Когда Короленко в 1896 г. заканчивал работу над лучшим своим рассказом «Художник Алымов», с ним случилось то же, что с его героем: «светотень в душе совсем изменилась <…> переменилась точка зрения». Еще в 1887 г. он писал В.А. Гольцеву: «Я пишу немного и главное — никак не могу овладеть моим воображением настолько, чтобы в каждой отдельной фразе, по возможности, даже взятой отдельно от других — слышалось отражение главного мотива, центральное, так сказать, настроение. Иногда это мне дается сразу, с одного размаха, иногда подолгу не могу выждать соответственного настроения. Тогда я откладываю работу, пока основной мотив как-нибудь не зазвучит в душе».
Так он хотел «выждать» и с «Художником Алымовым», но это оказалось невозможным из-за отсутствия времени для завершения рассказа, а главное, из-за того, что в год создания произведения Короленко пережил тяжелый духовный и творческий кризис. Весной 1897 г. он рассказывал в письме брату: «…Что-то во мне разладилось. Главное, кажется, в настроении. Настроение меняется, и то, что я начал в одном тоне, приходится или бросить, или начинать в новом. Все окрашивается очень мрачными, совсем мне до сих пор не свойственными оттенками <…> Главное, что меня угнетает, это невозможноть писать <…> Для беллетристики непременно нужна устойчивость настроения, а ее-то и нет».

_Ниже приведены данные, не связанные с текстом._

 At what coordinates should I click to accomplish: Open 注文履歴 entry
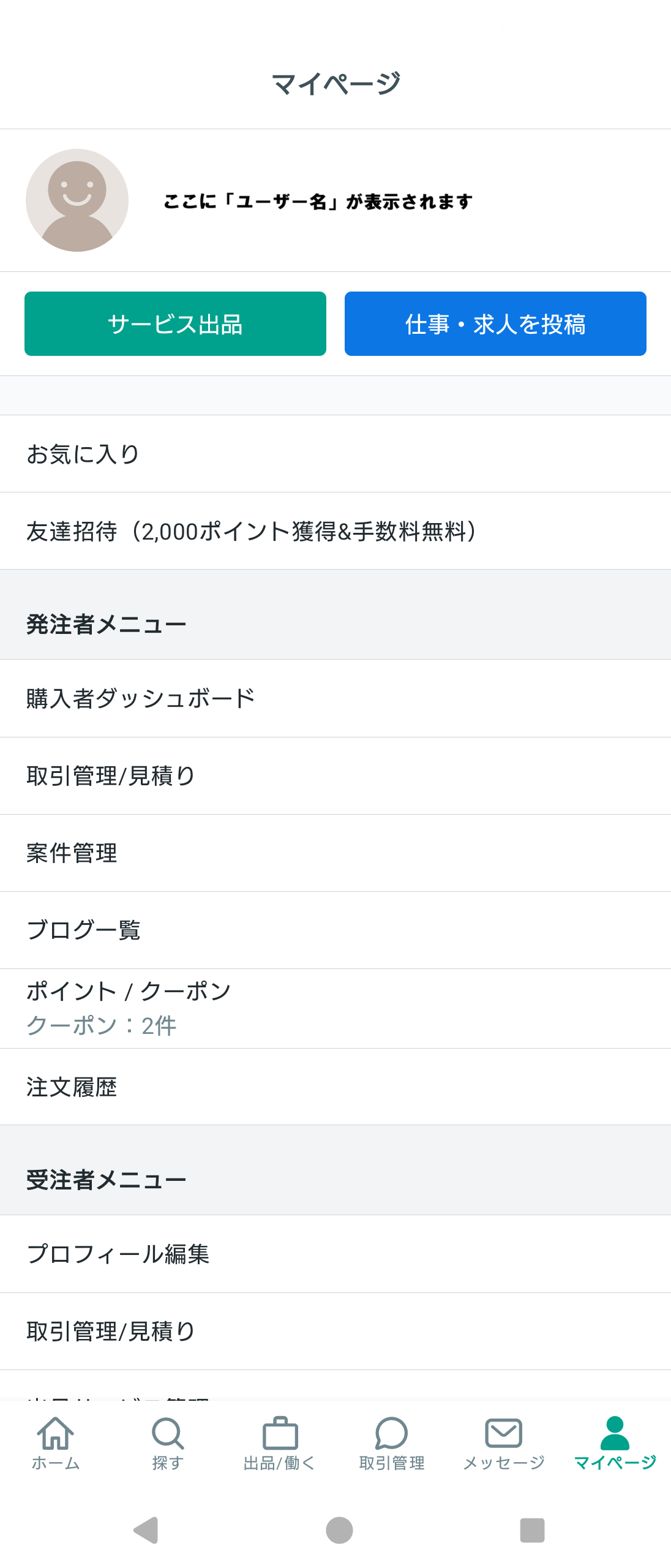(x=336, y=1087)

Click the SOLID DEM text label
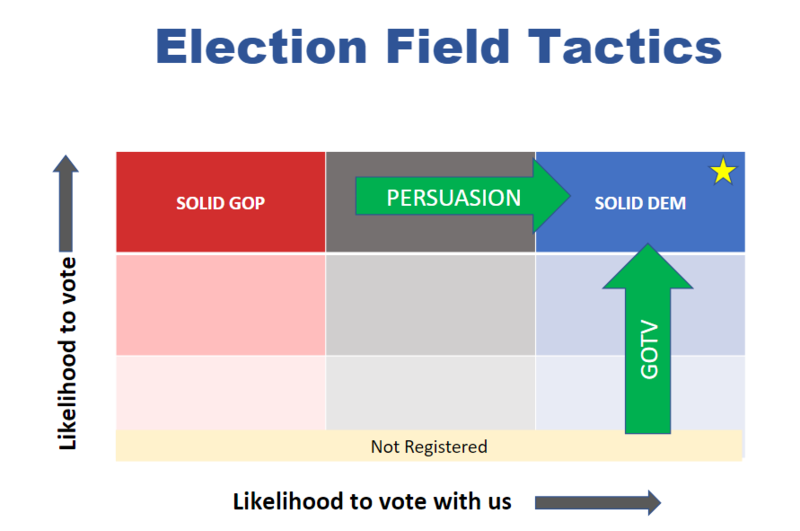click(x=640, y=203)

В этот момент Короленко испытывает чрезвычайное недовольство собой, работой, всей своей жизнью за последние годы. Если в начале 1896 г. он заявил, что гордится званием «корреспондента», то теперь он пишет: «Мне стало страшно, когда я, оглянувшись, увидел, что целых десять лет я только сражался с мелочами и «описывал», почти совсем не живя. Это чисто репортерски-писательское отношение ко всему — ужасно. Я заменил жизнь суррогатами…».
Кризис, переживаемый Короленко, оказался, говоря евангельским языком, болезнью «не к смерти», так как он привел к простому выводу: «нужно многое изменить и в своей жизни и в своем отношении к жизни». Преодоление разлада в душе выводит писателя на «путь жизни». «Надо думать — оживу», — замечает он в январе 1897 г. Сравним с дневниковой записью октября 1896 г.: «Меня не оставляет надежда, что вернется опять вера и сила…». Через несколько лет уже мало кто догадывался, что в жизни «цельного», «трезвого» во всем человека был период сомнений, душевного смятения и разлада.
Итак, «устойчивая светотень» была не только условием творчества, но и основным проявлением все той же цельности души. Алымов, герой одного из лучших рассказов Короленко, сказал об этом так: «Выражаясь высокопарно, нужно, чтобы свое солнце светило в душе». Но, как сказано в Священном Писании, не исцелится «человек с двоящимися мыслями» (Иак. 1, 8) и «раздвоенным сердцем», не воссияет это «солнце в душе», пока источником света и жизни не станет для него Солнце Правды. «Поэзия и философия света» — так в свое время было сказано о творчестве Короленко. И сказано это было потому, что душа писателя, испытывавшего настоящую тоску по Истине, отражала — как цельное, а не разбитое зеркало — свет.